Bundles are versioned: each upload goes under a <version> prefix that callers select via ObservationsConfig(version=...). Name the version with an ISO date (YYYY-MM-DD), e.g. 2026-04-30, so versions sort chronologically and read unambiguously. version is a free-form string in the code, so this is a convention rather than an enforced format; apply it to every upload.


Choose an upload method

Source Cooperative accepts uploads two ways. Either way, the files must follow the bundle layout.

  • Option 1, the web UI (easiest). No credentials or command line needed. Best for a small or one-time upload. Covered just below.
  • Option 2, the AWS CLI. Best for larger uploads, and for repeatable or scripted delivery. Covered from Install the AWS CLI onward.

Option 1: Upload in the web UI (easiest for small uploads)

For a small or one-time upload you can go straight through the browser, with no AWS CLI or credentials. The Source.Coop upload docs are the canonical reference.

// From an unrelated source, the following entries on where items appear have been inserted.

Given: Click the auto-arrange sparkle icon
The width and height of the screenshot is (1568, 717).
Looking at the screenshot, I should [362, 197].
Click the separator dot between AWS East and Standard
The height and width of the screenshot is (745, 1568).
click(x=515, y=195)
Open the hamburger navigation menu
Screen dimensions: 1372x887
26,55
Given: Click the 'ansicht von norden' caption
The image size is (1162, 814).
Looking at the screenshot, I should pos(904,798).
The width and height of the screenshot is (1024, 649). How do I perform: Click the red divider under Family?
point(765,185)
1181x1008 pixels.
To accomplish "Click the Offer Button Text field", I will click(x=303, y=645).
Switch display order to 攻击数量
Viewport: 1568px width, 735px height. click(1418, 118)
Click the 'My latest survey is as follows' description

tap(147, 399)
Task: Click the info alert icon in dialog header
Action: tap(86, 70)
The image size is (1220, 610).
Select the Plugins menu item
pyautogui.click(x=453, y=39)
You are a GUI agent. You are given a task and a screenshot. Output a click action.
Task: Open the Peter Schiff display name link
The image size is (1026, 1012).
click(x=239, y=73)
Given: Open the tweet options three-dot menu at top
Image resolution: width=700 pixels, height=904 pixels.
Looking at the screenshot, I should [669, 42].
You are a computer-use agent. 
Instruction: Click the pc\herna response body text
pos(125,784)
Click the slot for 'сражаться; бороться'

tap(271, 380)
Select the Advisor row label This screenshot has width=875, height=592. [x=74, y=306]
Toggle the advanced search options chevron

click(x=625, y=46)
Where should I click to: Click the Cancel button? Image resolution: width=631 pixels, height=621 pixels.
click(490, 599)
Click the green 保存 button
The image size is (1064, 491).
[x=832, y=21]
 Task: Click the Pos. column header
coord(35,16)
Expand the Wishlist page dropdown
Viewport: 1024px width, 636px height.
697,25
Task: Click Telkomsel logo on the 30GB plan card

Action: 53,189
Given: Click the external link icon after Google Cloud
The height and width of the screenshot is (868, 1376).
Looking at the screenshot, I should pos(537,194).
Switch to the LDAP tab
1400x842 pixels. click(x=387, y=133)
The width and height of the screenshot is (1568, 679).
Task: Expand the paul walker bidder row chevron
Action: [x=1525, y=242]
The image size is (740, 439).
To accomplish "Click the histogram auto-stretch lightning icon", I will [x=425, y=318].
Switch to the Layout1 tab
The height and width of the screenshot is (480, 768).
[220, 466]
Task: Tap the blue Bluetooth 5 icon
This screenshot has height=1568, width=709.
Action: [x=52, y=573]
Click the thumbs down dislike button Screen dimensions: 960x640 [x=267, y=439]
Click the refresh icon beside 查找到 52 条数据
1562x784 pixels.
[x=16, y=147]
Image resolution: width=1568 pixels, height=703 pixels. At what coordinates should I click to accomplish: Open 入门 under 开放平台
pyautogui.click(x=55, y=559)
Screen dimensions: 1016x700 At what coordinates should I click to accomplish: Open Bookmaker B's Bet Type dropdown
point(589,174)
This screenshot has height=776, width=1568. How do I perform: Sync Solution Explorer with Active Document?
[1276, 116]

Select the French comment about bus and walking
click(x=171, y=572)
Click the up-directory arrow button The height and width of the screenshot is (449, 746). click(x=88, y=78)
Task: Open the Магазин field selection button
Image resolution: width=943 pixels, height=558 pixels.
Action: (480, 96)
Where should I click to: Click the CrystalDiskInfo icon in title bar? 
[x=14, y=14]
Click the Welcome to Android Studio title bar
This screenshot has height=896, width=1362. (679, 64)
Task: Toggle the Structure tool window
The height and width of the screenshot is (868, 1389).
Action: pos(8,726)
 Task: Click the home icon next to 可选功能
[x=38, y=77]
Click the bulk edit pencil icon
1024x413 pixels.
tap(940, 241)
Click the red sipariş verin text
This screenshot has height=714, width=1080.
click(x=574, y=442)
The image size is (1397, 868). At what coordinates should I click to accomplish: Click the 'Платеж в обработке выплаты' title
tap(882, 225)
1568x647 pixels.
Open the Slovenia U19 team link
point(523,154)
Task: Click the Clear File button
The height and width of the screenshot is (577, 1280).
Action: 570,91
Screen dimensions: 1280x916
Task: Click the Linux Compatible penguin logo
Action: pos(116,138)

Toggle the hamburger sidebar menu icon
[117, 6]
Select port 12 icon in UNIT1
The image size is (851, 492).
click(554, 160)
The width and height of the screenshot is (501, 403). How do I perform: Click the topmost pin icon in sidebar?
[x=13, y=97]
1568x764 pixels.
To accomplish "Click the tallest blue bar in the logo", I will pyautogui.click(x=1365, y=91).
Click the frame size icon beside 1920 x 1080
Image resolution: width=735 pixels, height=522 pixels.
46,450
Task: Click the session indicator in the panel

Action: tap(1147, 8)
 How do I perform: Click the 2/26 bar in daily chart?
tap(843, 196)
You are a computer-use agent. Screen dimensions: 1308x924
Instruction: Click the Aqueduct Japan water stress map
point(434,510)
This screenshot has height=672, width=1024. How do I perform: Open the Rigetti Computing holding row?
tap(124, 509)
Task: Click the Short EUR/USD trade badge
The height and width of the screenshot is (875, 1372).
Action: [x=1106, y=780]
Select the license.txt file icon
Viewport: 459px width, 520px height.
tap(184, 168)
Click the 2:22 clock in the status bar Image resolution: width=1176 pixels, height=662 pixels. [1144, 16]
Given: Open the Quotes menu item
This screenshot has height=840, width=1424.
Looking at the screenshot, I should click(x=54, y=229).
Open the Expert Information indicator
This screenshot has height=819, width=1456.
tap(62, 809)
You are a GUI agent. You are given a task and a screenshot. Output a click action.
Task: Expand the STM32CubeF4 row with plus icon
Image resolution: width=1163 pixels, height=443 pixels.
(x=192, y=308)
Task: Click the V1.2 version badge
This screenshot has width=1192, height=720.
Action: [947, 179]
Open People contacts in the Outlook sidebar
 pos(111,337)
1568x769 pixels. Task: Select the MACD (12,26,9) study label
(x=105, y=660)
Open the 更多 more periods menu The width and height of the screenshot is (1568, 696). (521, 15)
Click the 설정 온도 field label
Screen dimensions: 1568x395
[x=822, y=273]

First stage the files locally in the bundle layout below. That is a <version>/ directory containing elevation/ and velocity/. Then:

  1. Go to the product page: https://source.coop/<org>/fusion-obs.
  2. On the "Product Contents" card, click the lock icon in its top-right corner to open the dropdown.
  3. Select "Edit Mode".
  4. Add the files. Click "Upload Directory" to add the whole <version>/ tree at once (recommended), or drag and drop onto the card, or "Upload Files" for individual files.
  5. Files upload automatically once selected.

The UI documents no size or count limit. For large bundles, or for uploads you need to repeat, prefer the AWS CLI below.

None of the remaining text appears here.